Internet se ha convertido en una herramienta básica en nuestra vida diaria: correos electrónicos, negocios en línea, redes sociales y profesionales y un largo etcétera de beneficios tanto en el ámbito personal como laboral.

Incluso durante las vacaciones, usamos nuestros smartphones o ordenadores para todo tipo de tareas diarias: navegación GPS, guías de viajes (por ejemplo, para buscar bares, restaurantes o las atracciones turísticas más importantes de la ciudad que estamos visitando) y hasta contenidos culturales específicamente diseñados para las nuevas tecnologías, como la realidad aumentada.

Sin embargo, el uso continuado de Internet ha generado dos grandes corrientes de vacaciones familiares: aquellas que se mantienen pegadas al móvil y a la electrónica en general, y aquellas otras que no quieren oír ni hablar de la red, llegando a buscar destinos sin wifi para evitar todo lo posible el uso de Internet.

Esta opción también tiene sus contras, ya que una conexión wifi o nuestro propio teléfono móvil pueden ayudarnos a hacer tareas sencillas que hace diez años resultaban impensables, como no tener que preparar la ruta de un viaje en coche o comunicarnos con mayor facilidad en el extranjero gracias a todo tipo de apps y diccionarios en línea.

Internet con hijos

Por el contrario, si tenemos hijos, deberíamos intentar no enviarles mensajes contradictorios, como «las vacaciones son para estar en familia» mientras consultamos el móvil o el ordenador portátil cada diez minutos.

Para evitar esto, la mayoría de expertos recomiendan centrarse en disfrutar de todo aquello que normalmente no podemos hacer (ir a la playa en familia, dedicar tiempo a conversar con los tuyos, descubrir otros países o culturas…), pasar más tiempo al aire libre, planificar con antelación algunas de las actividades y disfrutar de la parte obligatoria que nos supone Internet en nuestro día a día laboral.

También es posible que nuestro trabajo no nos permita una desconexión total o, simplemente, no deseemos prescindir totalmente de las ventajas de Internet.
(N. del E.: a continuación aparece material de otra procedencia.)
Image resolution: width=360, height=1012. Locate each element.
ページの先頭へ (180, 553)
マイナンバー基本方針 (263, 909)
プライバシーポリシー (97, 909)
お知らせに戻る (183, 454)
Si es así,ir hacia un punto medio puede ser la solución que mejor se adapta a nosotros. Recuerda que la red es uno de los inventos revolucionarios que ha cambiado nuestras vidas, pero no olvides que se trata de un medio, y no de un fin en sí mismo: relájate, usa la tecnología solo para lo que sea imprescindible y relativiza.

Si estás de vacaciones, no estás trabajando, y ya lo dijo Aristóteles hace muchos siglos: en el término medio encontrarás la virtud. ¡Y nosotros sin recordar la respuesta más simple de todas!